Danish number names to blame for kids’ bad maths results, say researchers

The Danish number names are too confusing for kids learning maths, says a neuro mathematics researcher, proposing that Danes adopt the numeral system used by their Scandinavian neighbours in Sweden and Norway.

In Danish, counting above 50 is centred around a base 20 number system, called ‘vigesimal’, whereas most languages use the much simpler decimal numeral system, which is based on 10.

The Danish number 50, for example, is halvtreds (short for halvtredje sinds tyve) – or to say it numerically, 2.5 x 20. 

This and further complications with Danish numerals has inspired researcher Lisser Rye Ejersbo and her colleagues at the University of Aarhus to propose that Danes adopt a simpler way of talking about numbers. She suggests a decimal-based system such as the Swedish one, where 50 is femti (five ten).

“The Danish numbers are a hurdle for children trying to learn mathematics,” she told science weekly Ingeniøren. “If you don’t fully understand how the numbers are positioned in relation to the words, you’ll have trouble understanding numbers in general. The names of Danish numbers say nothing about the numbers themselves.”

That, according to Ejersbo, is one explanation for Danish kids’ bad maths results, highlighted in the recently published Programme for International Student Assessment (PISA).

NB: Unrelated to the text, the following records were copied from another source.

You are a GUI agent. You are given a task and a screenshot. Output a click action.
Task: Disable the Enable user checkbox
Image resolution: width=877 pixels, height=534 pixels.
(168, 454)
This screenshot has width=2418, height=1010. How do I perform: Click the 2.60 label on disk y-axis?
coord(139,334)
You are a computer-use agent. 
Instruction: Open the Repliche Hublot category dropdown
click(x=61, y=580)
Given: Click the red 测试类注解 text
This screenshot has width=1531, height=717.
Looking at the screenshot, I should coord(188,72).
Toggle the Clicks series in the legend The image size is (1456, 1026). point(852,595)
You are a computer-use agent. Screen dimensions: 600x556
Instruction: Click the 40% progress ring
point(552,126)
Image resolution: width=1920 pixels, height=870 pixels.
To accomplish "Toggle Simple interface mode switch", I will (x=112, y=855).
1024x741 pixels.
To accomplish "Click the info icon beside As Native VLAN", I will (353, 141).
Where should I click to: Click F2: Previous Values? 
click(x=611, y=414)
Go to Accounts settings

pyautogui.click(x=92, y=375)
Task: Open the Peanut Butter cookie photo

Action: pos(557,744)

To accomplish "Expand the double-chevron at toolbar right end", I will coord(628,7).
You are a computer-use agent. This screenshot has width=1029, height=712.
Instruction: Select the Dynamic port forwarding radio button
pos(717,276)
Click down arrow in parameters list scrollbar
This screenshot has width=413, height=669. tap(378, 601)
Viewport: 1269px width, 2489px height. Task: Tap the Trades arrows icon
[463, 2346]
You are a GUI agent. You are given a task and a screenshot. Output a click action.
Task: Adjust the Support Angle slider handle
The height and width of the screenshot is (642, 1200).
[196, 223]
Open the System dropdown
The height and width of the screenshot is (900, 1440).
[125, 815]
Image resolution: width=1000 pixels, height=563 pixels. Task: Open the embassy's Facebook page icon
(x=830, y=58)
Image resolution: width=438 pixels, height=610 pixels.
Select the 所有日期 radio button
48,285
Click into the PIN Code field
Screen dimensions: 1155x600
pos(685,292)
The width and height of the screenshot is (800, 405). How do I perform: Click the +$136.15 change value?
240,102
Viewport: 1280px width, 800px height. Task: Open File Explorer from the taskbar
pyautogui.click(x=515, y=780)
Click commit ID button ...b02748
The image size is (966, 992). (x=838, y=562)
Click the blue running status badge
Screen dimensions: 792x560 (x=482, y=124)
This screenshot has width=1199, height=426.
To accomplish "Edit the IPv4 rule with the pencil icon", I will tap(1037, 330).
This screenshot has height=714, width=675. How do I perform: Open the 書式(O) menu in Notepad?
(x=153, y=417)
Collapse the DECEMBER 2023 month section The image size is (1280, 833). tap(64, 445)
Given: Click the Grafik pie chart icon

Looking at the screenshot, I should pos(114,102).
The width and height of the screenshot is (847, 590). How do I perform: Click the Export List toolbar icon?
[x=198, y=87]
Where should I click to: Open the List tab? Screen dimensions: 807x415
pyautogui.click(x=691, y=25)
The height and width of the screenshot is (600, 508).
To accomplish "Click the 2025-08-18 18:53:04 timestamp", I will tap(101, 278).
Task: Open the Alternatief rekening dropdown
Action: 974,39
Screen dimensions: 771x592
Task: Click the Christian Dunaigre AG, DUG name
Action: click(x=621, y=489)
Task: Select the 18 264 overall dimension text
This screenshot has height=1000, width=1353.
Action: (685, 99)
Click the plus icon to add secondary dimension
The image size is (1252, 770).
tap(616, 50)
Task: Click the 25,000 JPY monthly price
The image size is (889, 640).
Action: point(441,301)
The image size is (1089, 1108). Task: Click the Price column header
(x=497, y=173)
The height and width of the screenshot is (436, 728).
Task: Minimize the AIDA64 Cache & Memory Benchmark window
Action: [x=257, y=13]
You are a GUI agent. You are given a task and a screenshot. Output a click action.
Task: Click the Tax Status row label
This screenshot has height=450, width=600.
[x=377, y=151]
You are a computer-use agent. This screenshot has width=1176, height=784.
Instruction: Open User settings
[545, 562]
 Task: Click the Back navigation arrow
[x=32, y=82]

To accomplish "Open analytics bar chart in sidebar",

“What sets the Danish usage apart is that we say the numbers in reverse order, and that’s not logical for the kids.” The Danish 71, for instance, is called enoghalvfjerds (1 and 3½ x 20).

In France they also use old vigesimal names, but theirs is in the right order – as with the French number 91 (quatre-vingt-onze), which is 4 x 20 + 11.

She pointed out that some Danish teachers have started telling the smallest school kids the number names in Swedish to make it easier for them to understand numbers.

The Danish Language Council has backed the proposal, but the council doubts if such a change would work in practice.

“It would be great if we could change the Danish number names,” said Margrethe Heidemann Andersen, a researcher at the language council. “But it wouldn’t work because once we have learned the number names, we have internalised them to such a degree that replacing them would probably cause even more confusion.”